Friday 22 February 2008

Dogville, Wild Dogs, and Love

Both the 3 hour film, Dogville, set on a minimal theatre stage, and the novel, Wild Dogs, by Helen Humphries, deal with parallels between people and dogs, and in both, the connections between dogs and wolves.

Dogville was a hard movie to watch. The setting emphasized the cardboard nature of the characters. You were never allowed to forget that this was a fable, an allegory.

Human nature is shown as basically cruel ... dog eat dog ... survival of the fittest ... and the weak are attacked as lowest in the pecking (or biting) order rather than protected. The weaker the main character, Grace, becomes, the more brutal and constant the attacks. Even the one character who says he wants to raise the level of humanity in the town is shown ultimately to be as bad as the others, perhaps worse, since he puts up a civilized front of words that disguise his true nature.

If you watch it, stick around for the credits.

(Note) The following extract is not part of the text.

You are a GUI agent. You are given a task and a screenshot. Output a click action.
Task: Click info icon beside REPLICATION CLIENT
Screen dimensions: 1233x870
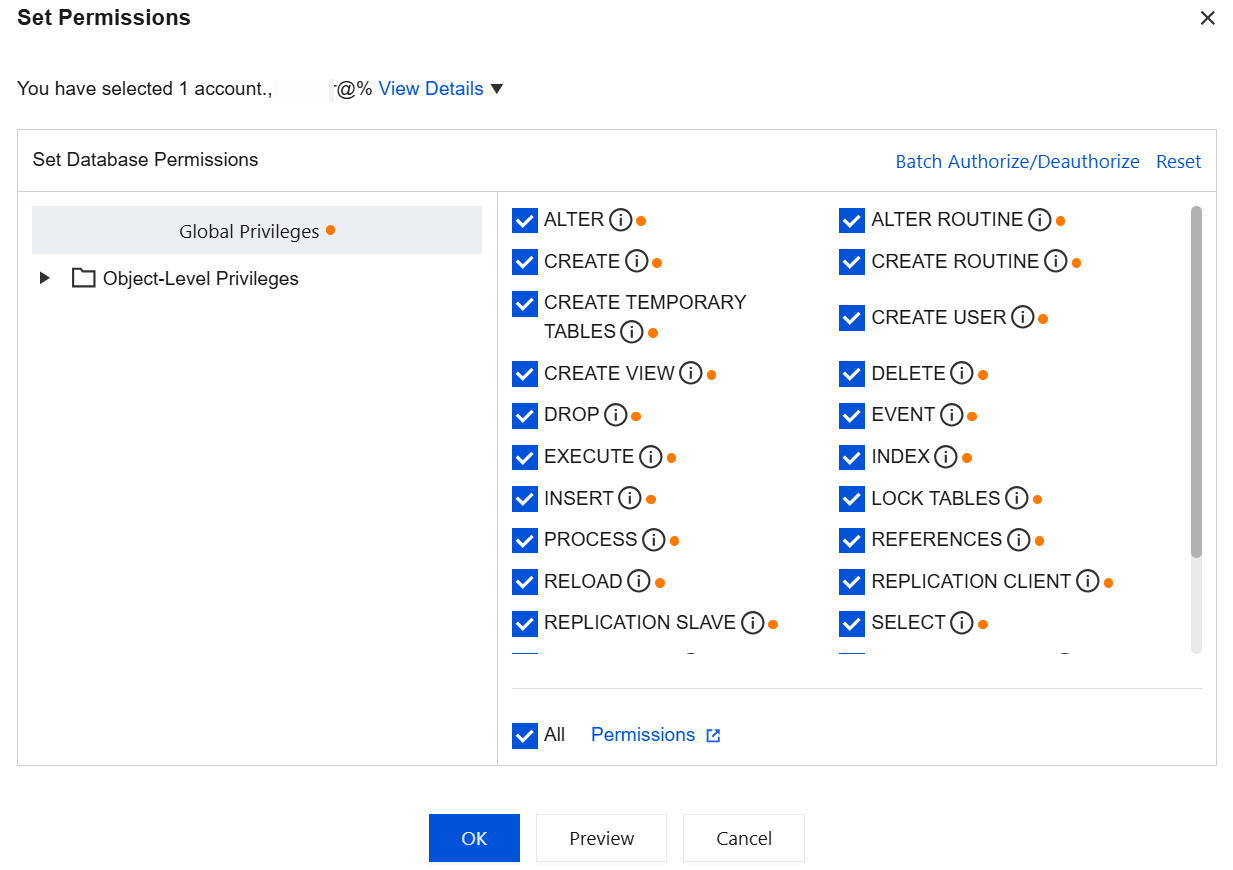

The old photographs depicting humans in a constant struggle for survival underline the theme.

Wild Dogs makes the case that dogs will choose a life of freedom with the pack over the love of human companions if they are given the choice, and that human beings might choose freedom over belonging too. She suggests that fidelity and love are not natural for us either; that the line between love and belonging is blurred.

She shows this in all kinds of love: between dogs and their owners, between parents and children, between men and women, between friends, and most clearly between two women lovers.

The novel ends with the words:

The heart is a wild and fugitive creature.

The heart is a dog who comes home.

And the tension between those two, between loving freely and wildly and being subsumed by love, is central to the story.

One of the characters, Rachel, says, "A lone wolf is not especially glad to be alone, but there is a serenity to its solitude that I have noticed and admired. It doesn't seem nearly as anxious or restless as the wolves that remain part of the pack."

A fine novel: it helped me understand why I am torn between my life as a hermit and the life in which there was the love of a man.

I may have found the best answer: living with a dog I love.